Due to the technical progress, we can shoot Full HD or even 4K videos with our phone, upload them and share with our friends in Odnoklassniki, or we can even broadcast live videos all over the world. It means we need to store dozens of petabytes of data and to ensure access to them with a speed of hundreds of Gb/sec, which demands an infrastructure that consists of thousands of disks and hundreds of servers.
Earlier to ensure the right level of data storage reliability and fault tolerance we had to store 3 data replicas, 1 for every data center. The explosive growth of the quantity of uploading videos and the operating experience we got made us reconsider the approach to the storage of such data as photos and videos. We decided to develop a new system of data storage to store it in a cheaper and more reliable way. It was important to simplify system operation, as even disks replacement or data restoration of this scale requires significant resources.

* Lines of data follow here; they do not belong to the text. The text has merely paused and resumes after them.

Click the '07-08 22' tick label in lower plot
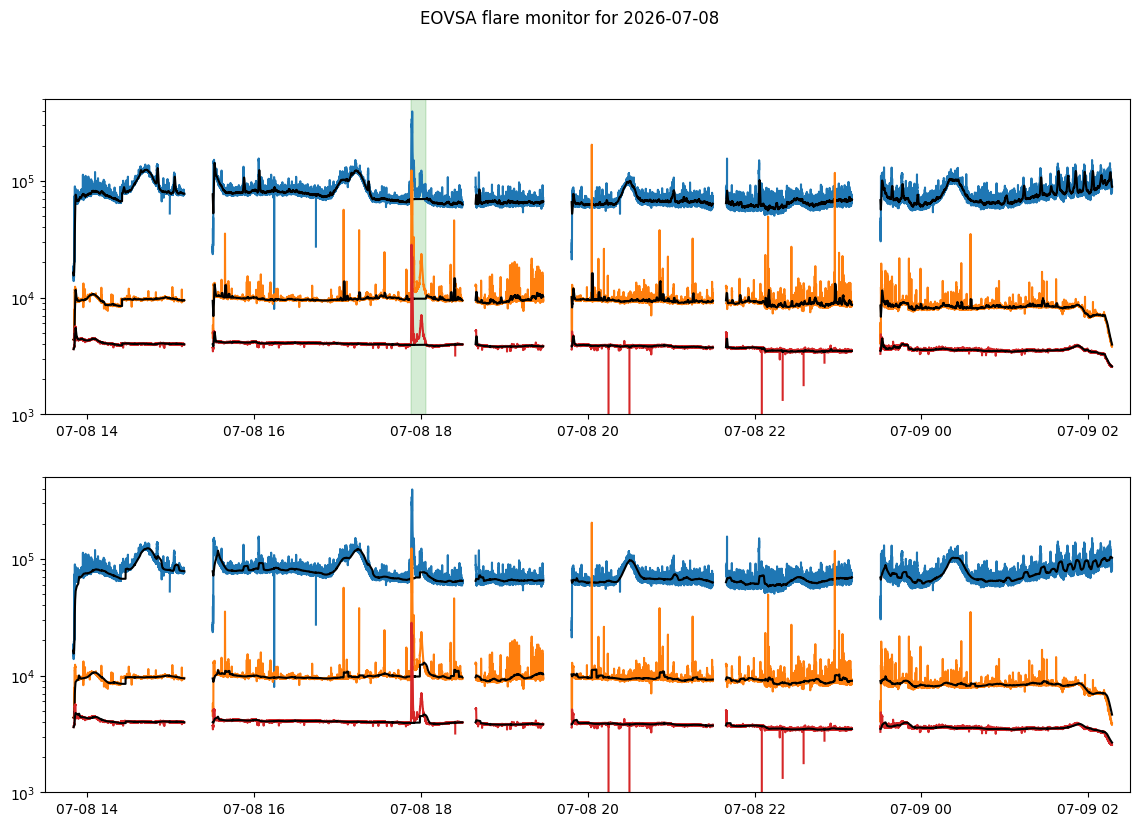The height and width of the screenshot is (826, 1143). (754, 809)
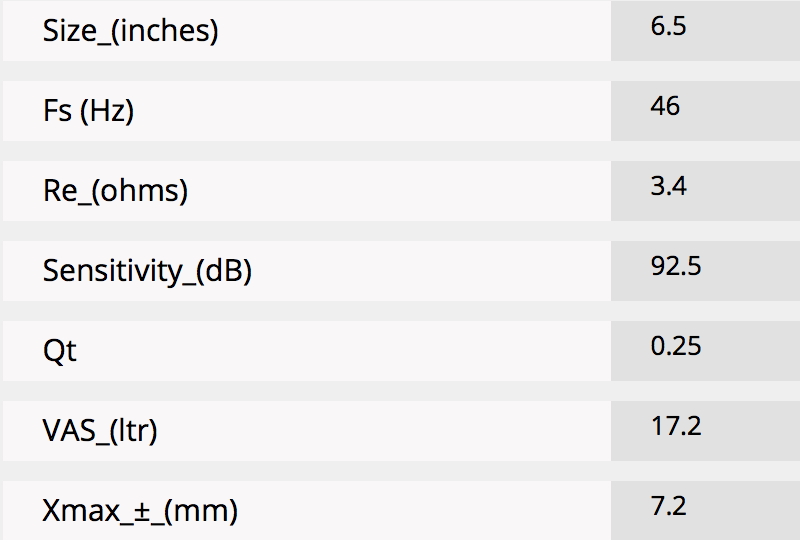800x540 pixels.
Task: Select the 3.4 ohms value
Action: pyautogui.click(x=668, y=186)
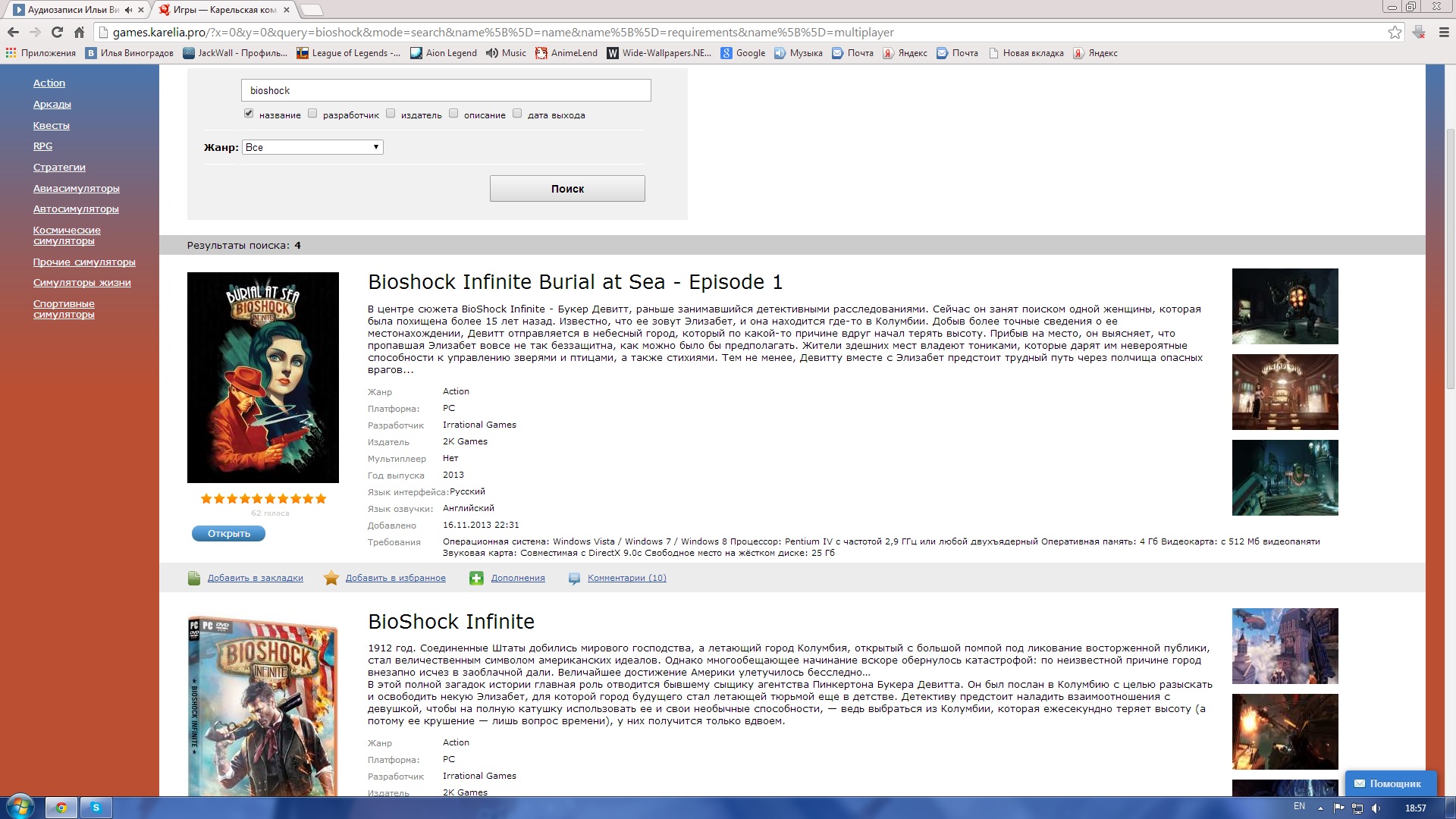Open Skype from the Windows taskbar
The width and height of the screenshot is (1456, 819).
pos(96,808)
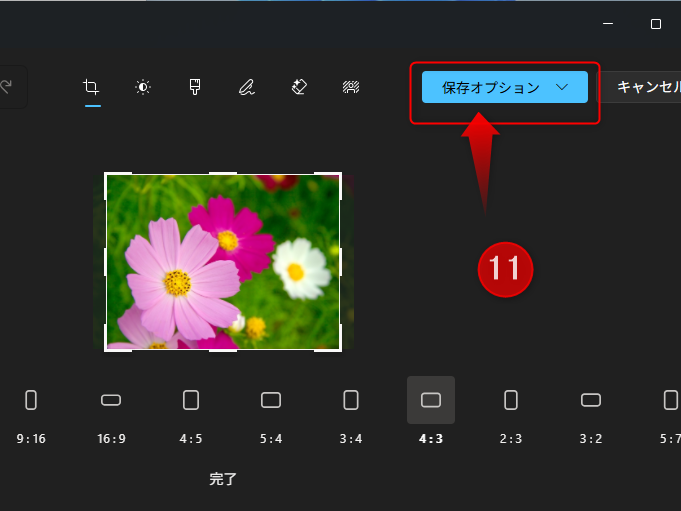This screenshot has width=681, height=511.
Task: Click the cosmos flower photo preview
Action: tap(223, 262)
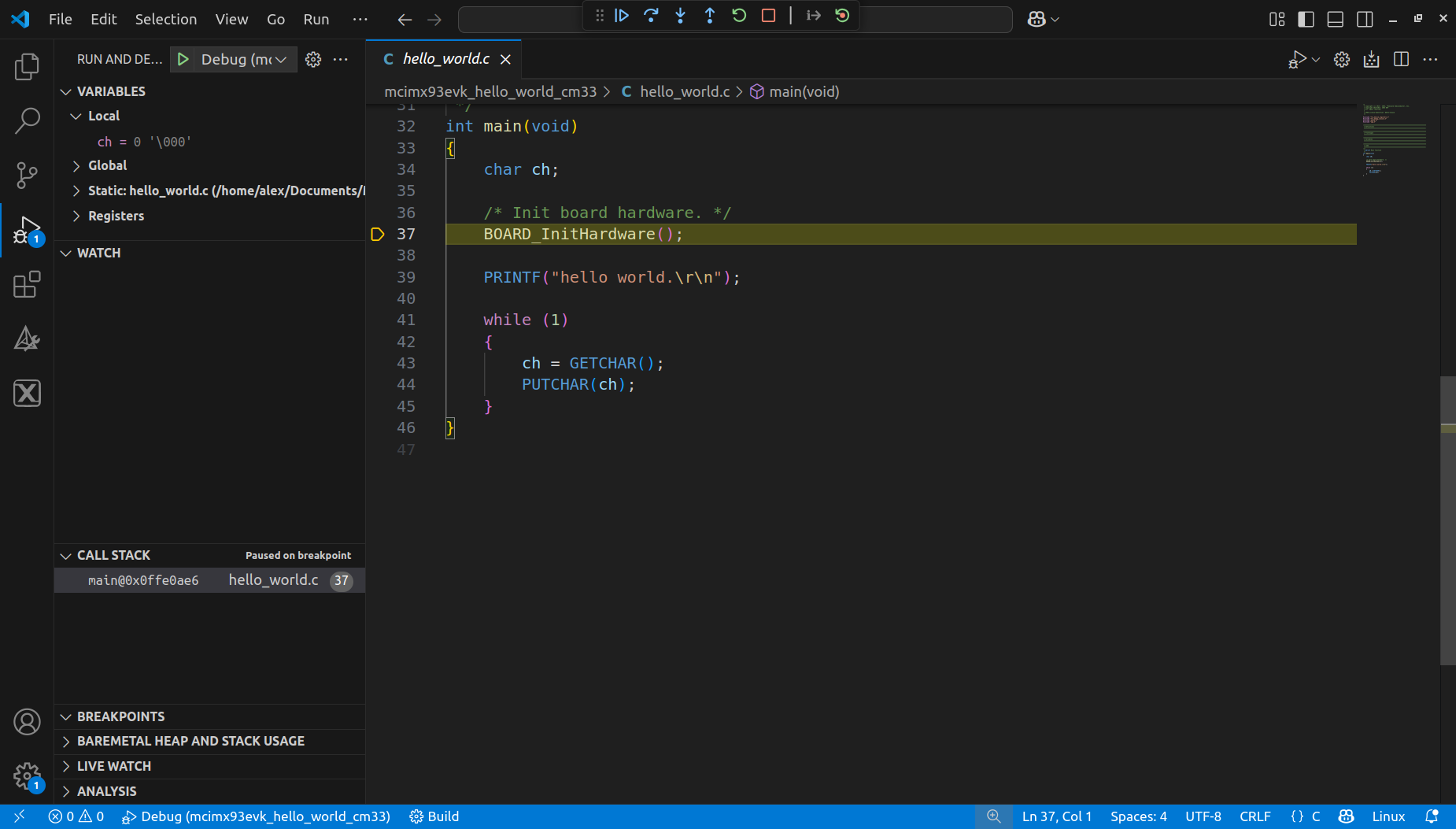Toggle the primary sidebar visibility
This screenshot has width=1456, height=829.
1306,19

This talk is about how we both decreased data storage redundancy from 3 till 2.1 and got a higher level of system reliability and availability in general. We'll share our experience of system operation with thousands of disks. We'll tell you how we made the process of disks replacement simple and safe, about problems you don't expect and creative solutions.
Alexander Khristoforov, Odnoklassniki
Was born in 1979. Graduated from Riga Technical University. Has been working as a programmer since 1998, started writing in Java in 2000. Senior Developer in a platform team at Odnoklassniki since 2009, where among his duties were development and implementation of data warehouses, along with creation and development of various services, such as API, video, feed, music.